The Victorian Government’s state budget announced last Tuesday, May 7 has drawn criticism for its lack of immediate attention to regional roads, with the VFF saying the ‘lacklustre’ budget was a missed opportunity to drive rural productivity and propel the state’s economy.

VFF president Emma Germano said she was glad that spending on city-centric projects had been reined in, but would have welcomed more immediate investment for regional Victoria.

“Whilst Premier Allan’s budget looks to be a reset for the state, it is a reflection of Victoria’s dire financial situation,” Ms Germano said.

“We’re glad there are no drastic cutbacks for the agriculture industry and no new taxes, but there’s also a lack of investment in our sector in the immediate future.

“Forecasts show state debt will soar to $188 billion over the next few years, so it’s clear we’ll be dealing with huge overhanging debt for some time.

“Despite so many challenges, agriculture continues to underpin the Victorian economy, not to mention the vital role we play in feeding our state and beyond.”

Victorian Nationals leader Peter Walsh has highlighted the lack of funding for road maintenance in regional areas.

Ms Germano also said more funding for ‘crumbling’ road networks in regional areas would have been welcomed.

State Member for Shepparton Kim O’Keeffe said the question of allocation of funding to repair regional roads had not been answered.

“The underfunding and neglect of our roads have left our region with an unsafe network,” Ms O’Keeffe said.

“We need improved road maintenance, not temporary quick fixes like the ones we’ve seen.”

Victorian Nationals leader Peter Walsh also highlighted the lack of funding for road maintenance.

“Repairs to local roads seem to have been forgotten in this budget,” Mr Walsh said.

“There has been a 16 per cent drop in funding for roads since about 2020, but of course road maintenance costs have gone up since then so that makes it an even bigger difference.”

Mr Walsh was also critical of the government extending the timelines of capital projects.

“The timing of some of these projects has been blown out by up to 12-18 months,” Mr Walsh said.

“That’s designed to stretch the budget out, because you don’t want that showing up in next year’s budget.”

Mr Walsh said further reductions in agricultural funding was based on letting past projects lapse.

“For example, funding for deer control has lapsed and the wild dog program was lapsing this year and doesn’t appear in the budget either.

“And because 1080 (poison) has been banned in the state’s north-west, this can be expected to extend to the north-east, which will then make wild dog eradication impossible.”

The government has set aside $964 million for repairing and upgrading roads statewide as part of the second year of a 10-year $6.8 billion allocation.

In past years, funding for roads had been separated into regional and city areas, but the state’s Department of Transport now allocates funding on a priority basis between both, allowing for easier redirecting of funds.

Current maintenance to regional roads is being funded from last year’s budget.

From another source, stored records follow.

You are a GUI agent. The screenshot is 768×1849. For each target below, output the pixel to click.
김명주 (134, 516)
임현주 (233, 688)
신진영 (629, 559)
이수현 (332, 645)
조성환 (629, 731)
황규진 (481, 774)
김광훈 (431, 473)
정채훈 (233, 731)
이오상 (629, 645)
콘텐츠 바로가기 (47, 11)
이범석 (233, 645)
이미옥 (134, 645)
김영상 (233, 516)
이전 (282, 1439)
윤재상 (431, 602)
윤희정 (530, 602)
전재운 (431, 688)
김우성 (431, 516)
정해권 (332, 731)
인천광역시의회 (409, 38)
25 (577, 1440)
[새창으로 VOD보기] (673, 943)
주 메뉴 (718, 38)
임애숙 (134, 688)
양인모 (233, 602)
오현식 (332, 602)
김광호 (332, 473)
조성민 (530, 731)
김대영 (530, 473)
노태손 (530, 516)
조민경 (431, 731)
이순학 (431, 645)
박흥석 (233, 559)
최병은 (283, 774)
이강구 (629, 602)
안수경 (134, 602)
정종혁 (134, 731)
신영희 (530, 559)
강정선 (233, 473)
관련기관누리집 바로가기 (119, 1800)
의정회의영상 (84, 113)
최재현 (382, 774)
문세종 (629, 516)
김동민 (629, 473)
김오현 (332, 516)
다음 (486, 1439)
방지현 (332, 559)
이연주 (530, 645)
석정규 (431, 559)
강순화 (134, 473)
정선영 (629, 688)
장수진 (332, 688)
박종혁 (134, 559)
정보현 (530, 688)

Mr Walsh was critical of the 10-year scheme.

“They keep talking about the six billion over the next 10 years that is not accounted for anywhere; these are promises on the never-never,” he said.

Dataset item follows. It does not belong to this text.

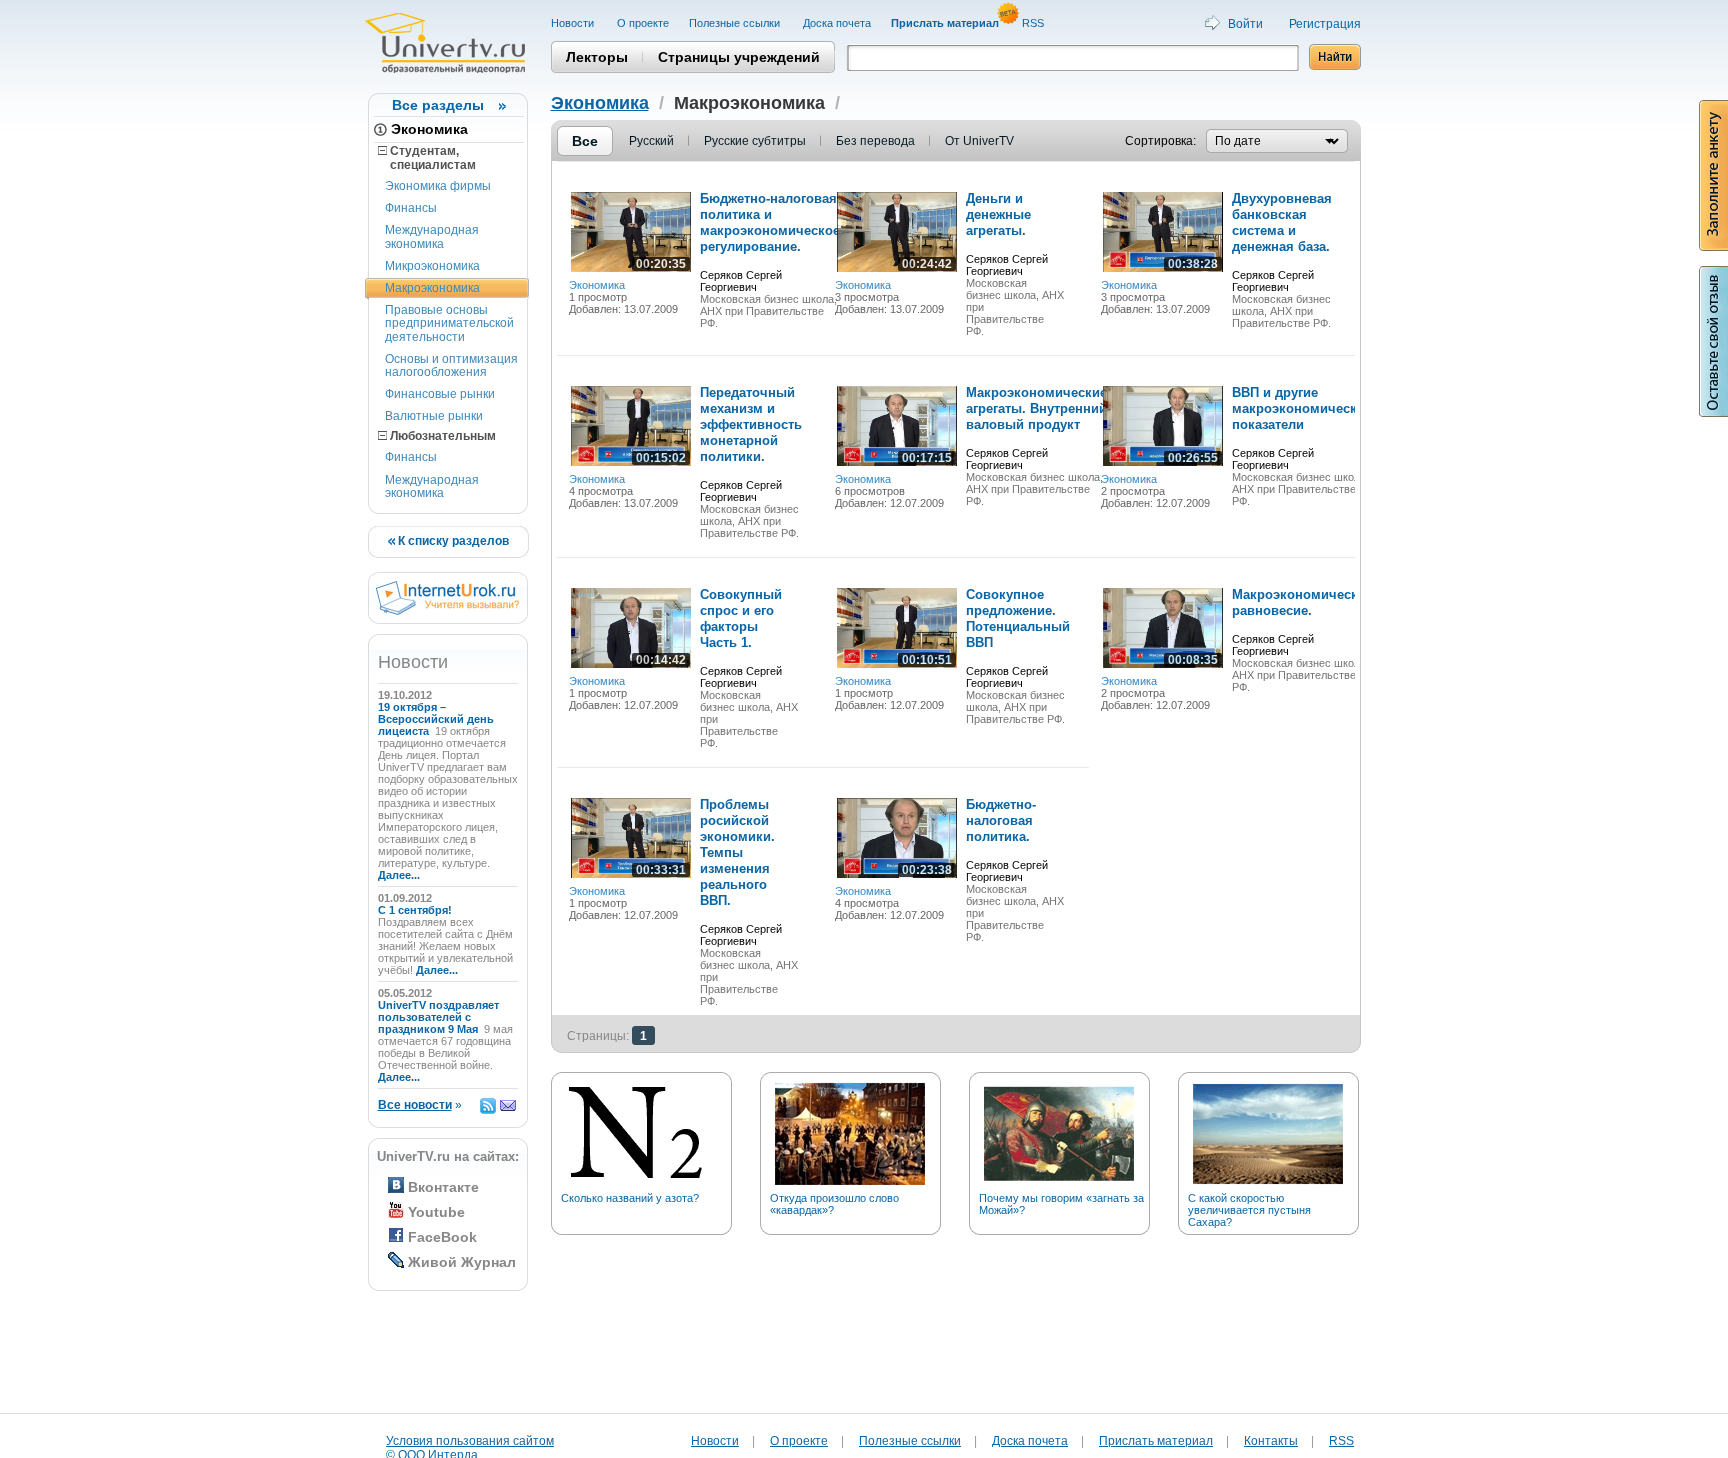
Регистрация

“We don’t need potholes fixed in nine years; we need them fixed now.”

Where the money went

Biosecurity for the agriculture sector featured in last week’s state budget with $85 million allocated to protecting farmers from pest and weed incursions and risks.

Most of that money will be focused on fire ants, with $73 million dedicated to help keep the invasive insect out of the agriculture and tourist industries in Victoria.

The EPA has been allocated $44 million to crack down on illegal rubbish dumping and other waste crimes.

State and national parks have been boosted by $17 million, which includes supporting volunteer and community groups.